Ataques híbridos da Rússia não vão dissuadir UE de apoiar Kiev afirma Kallas

Ataques híbridos da Rússia não vão dissuadir UE de apoiar Kiev afirma Kallas

A chefe da diplomacia da União Europeia avisou hoje que os ataques híbridos da Rússia contra a Europa não vão dissuadir os 27 Estados-membros de continuar a apoiar a Ucrânia, considerando que Moscovo está a testar o bloco.

Lusa / Adicionar como fonte informativa
Bryan Meade - EPA

Em conferência de imprensa no final de uma reunião informal dos ministros da Defesa da União Europeia (UE), no condado de Wicklow, na Irlanda, Kaja Kallas salientou que a Rússia está a tornar-se cada "mais implacável e destrutiva" na Ucrânia.

"O exército russo está a enfrentar dificuldades no terreno e é por isso que opta por matar civis a partir do céu. Isto é terror deliberado", acusou, acrescentando que ataques com mísseis russos contra navios de transporte de cereais no Mar Negro estão a pôr em risco "cadeias globais de abastecimento alimentar".
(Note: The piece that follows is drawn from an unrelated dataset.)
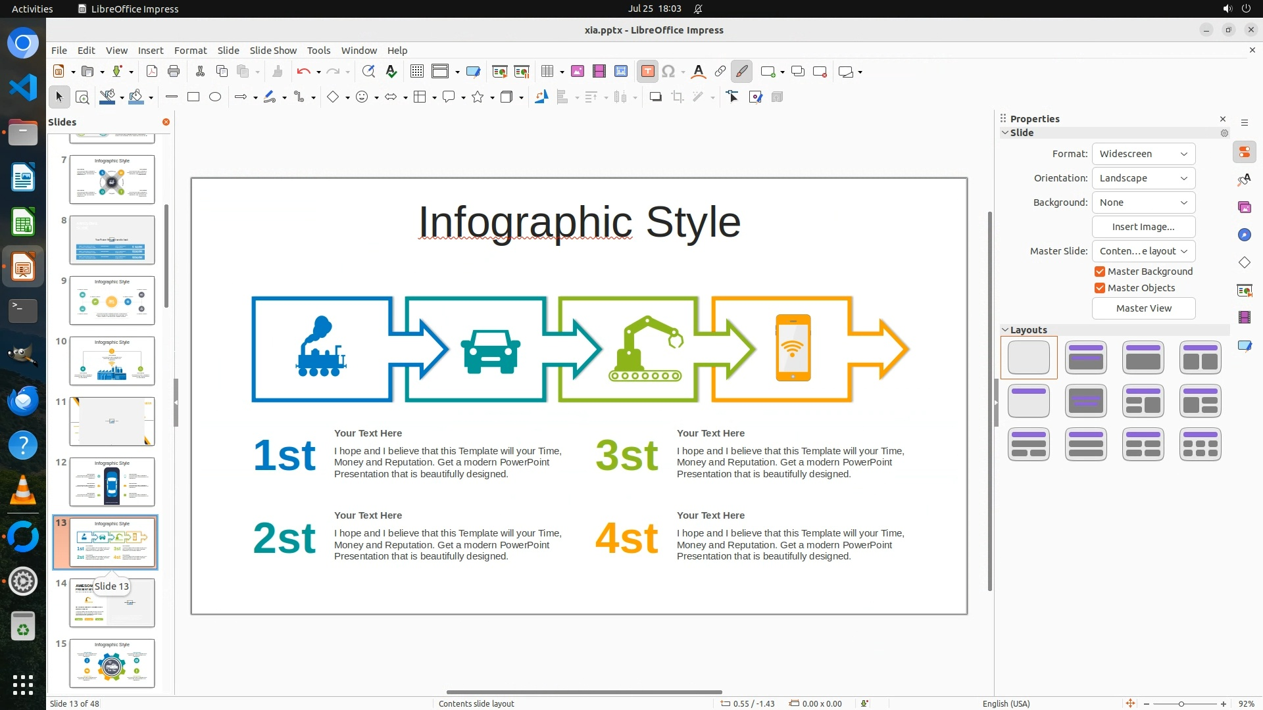Click the Insert Image... button
Screen dimensions: 1263x710
tap(1143, 227)
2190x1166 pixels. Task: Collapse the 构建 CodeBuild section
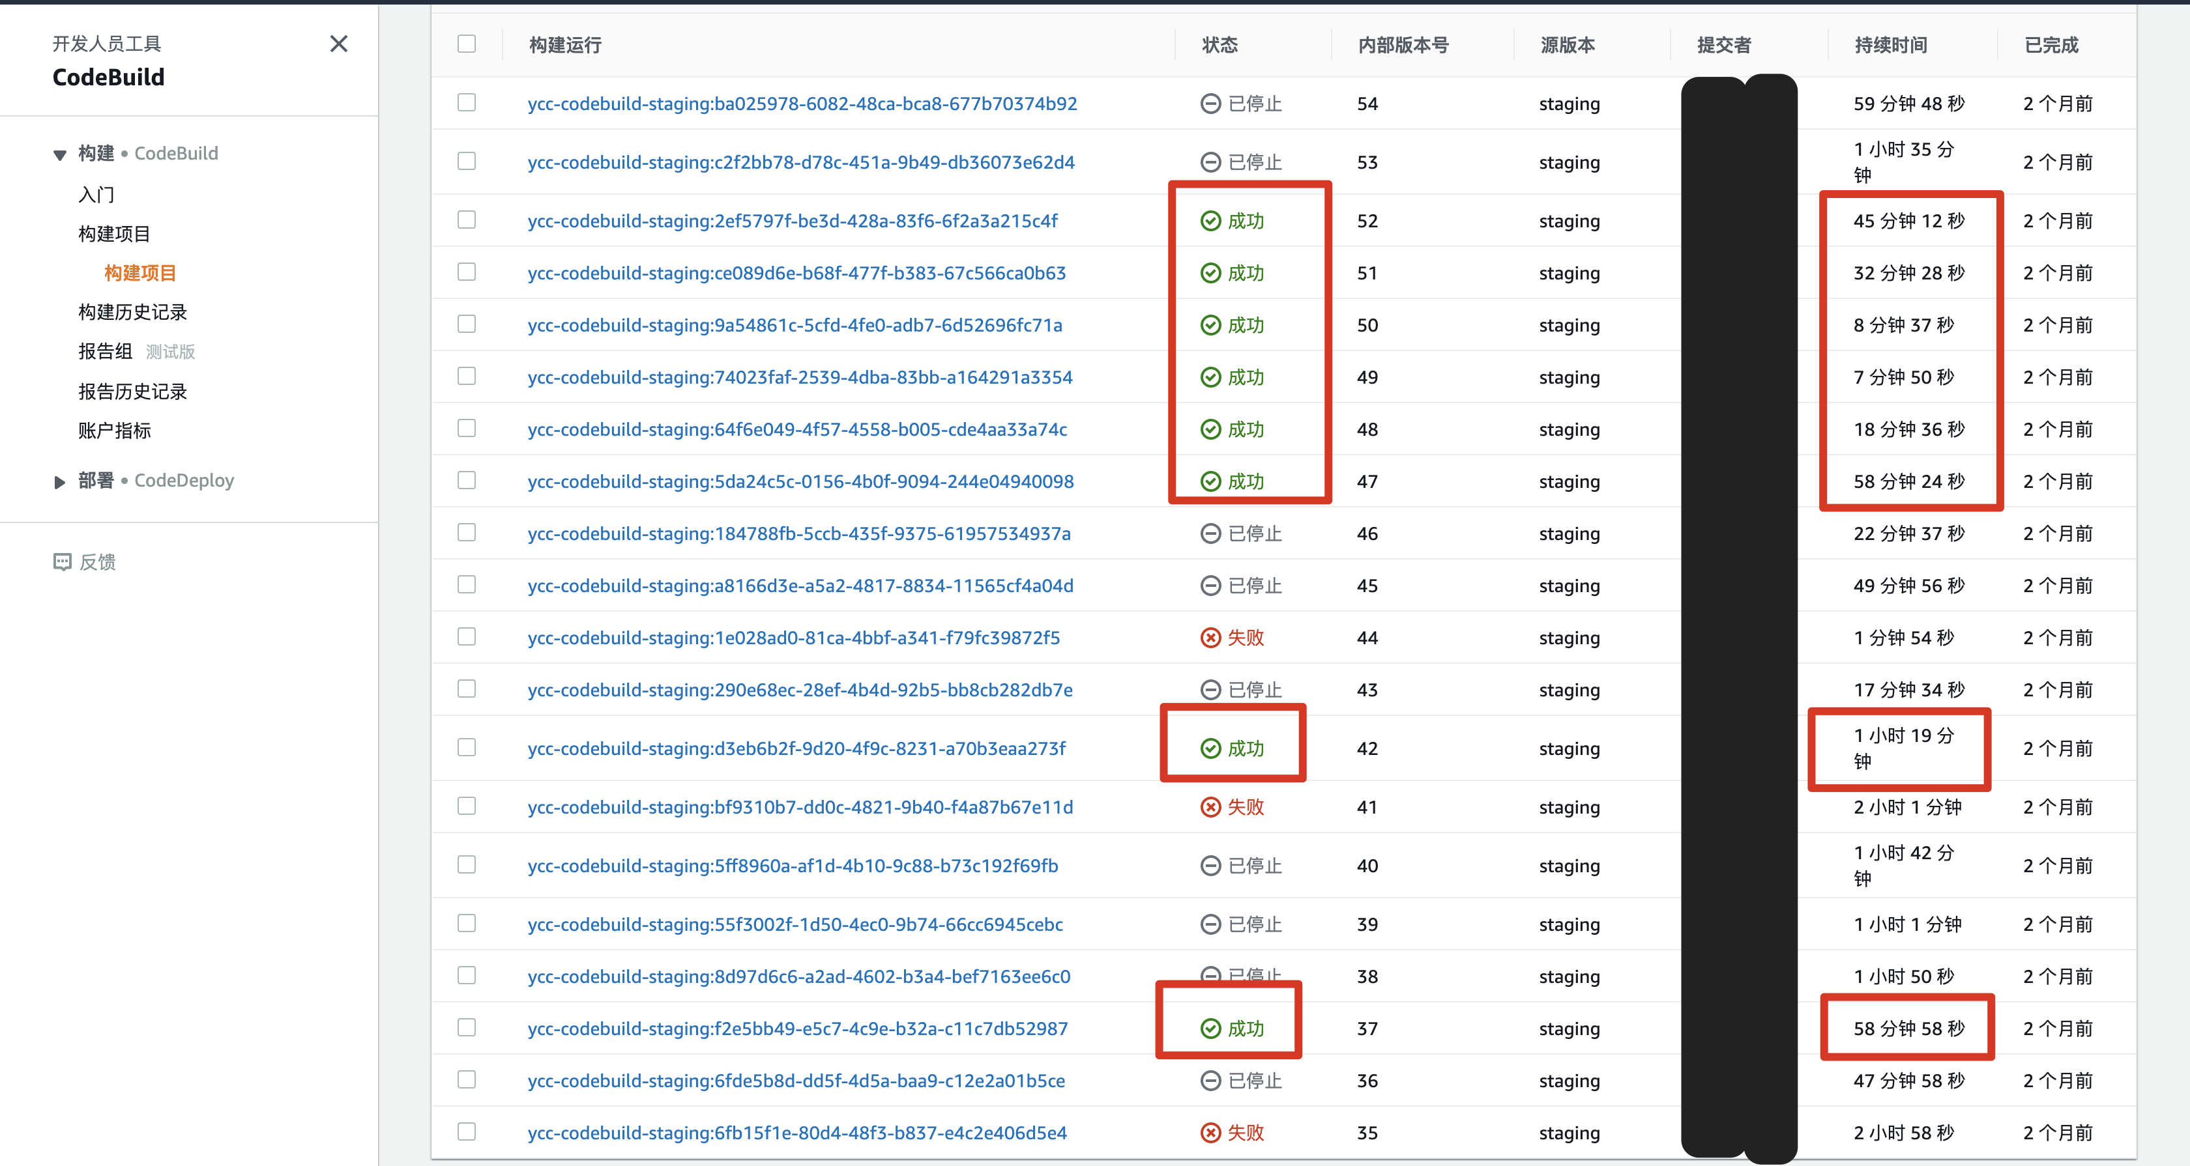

"E a Rússia também está a atingir a Europa com uma onda cada vez maior de ataques híbridos. Com isto, a Rússia pretende assustar-nos e levar-nos a deixar de apoiar a Ucrânia. Não terão sucesso", advertiu a Alta Representante da UE para os Negócios Estrangeiros e Política de Segurança.

Pelo contrário, prosseguiu Kallas, a UE tenciona aumentar o seu apoio à Ucrânia e investir mais na sua própria Defesa.

"Esta é a melhor forma de travar [Presidente russo, Vladimir] Putin", considerou, reiterando ainda que a UE está a preparar o pacote de sanções "mais vasto de sempre" contra a Rússia.

Kallas reiterou o apelo para que os países europeus forneçam mísseis intercetores em fim de vida à Ucrânia, numa alusão a Espanha e à Grécia -- que dispõem de reservas de mísseis, mas estão entre os que menos os forneceram à Ucrânia --, frisando que são cruciais.

"Cada míssil intercetor que fornecemos à Ucrânia representa um míssil russo que não atinge uma escola, casa ou hospital ucraniano. E todo o apoio prestado à Ucrânia fortalece a segurança europeia", sustentou.

No entanto, Kallas reconheceu que, "infelizmente", na reunião de hoje, nenhum Estado-membro se comprometeu a fornecer mísseis adicionais deste tipo à Ucrânia.

A Alta Representante anunciou ainda que, na próxima semana, vai lançar um novo grupo de alto nível sobre Defesa, que será composto "por altos responsáveis políticos e militares de vários países da UE, mas também do Reino Unido e da Ucrânia".

O objetivo desse grupo, indicou Kallas, é "reunir algumas das mentes mais brilhantes na área da segurança e da Defesa" para garantir que o aumento do investimento em Defesa que está a ser feito na Europa também permite "colmatar as lacunas na capacidade militar convencional da Europa".

"Queremos encontrar soluções verdadeiramente inovadoras para podermos ser mais rápidos e mais eficazes a colmatar essas lacunas, sobretudo agora que a ameaça à segurança na Europa é muito mais real", referiu, acrescentando que o grupo em questão irá apresentar um relatório final com conclusões sobre a matéria.

Questionada se considera que o aumento de ataques híbridos russos contra a Europa poderá levar, no curto prazo, a perdas de vidas humanas e se a UE definiu algum patamar a partir do qual tenciona responder à Rússia, Kallas reconheceu que "o risco está a aumentar".

"É por isso que também criei este grupo, para que possamos, de facto, estar em condições de responder a este tipo de ataques", afirmou, salientando que a UE precisa de estar preparada para agir em conformidade com as ameaças de retaliação que faz à Rússia.

Kallas considerou que, com os ataques híbridos que tem feito, a Rússia está "a testar" a UE, "avançando cada vez um pouco mais".

"É por isso que precisamos realmente de responder. E é também por isso que estamos a preparar o maior pacote de sanções alguma vez dirigido à indústria militar russa, para que possamos realmente enfraquecer a sua produção militar que, na verdade, ainda depende muito de componentes europeus", afirmou.

A Ucrânia tem contado com ajuda financeira e em armamento dos aliados ocidentais desde que a Rússia invadiu o país, em 24 de fevereiro de 2022.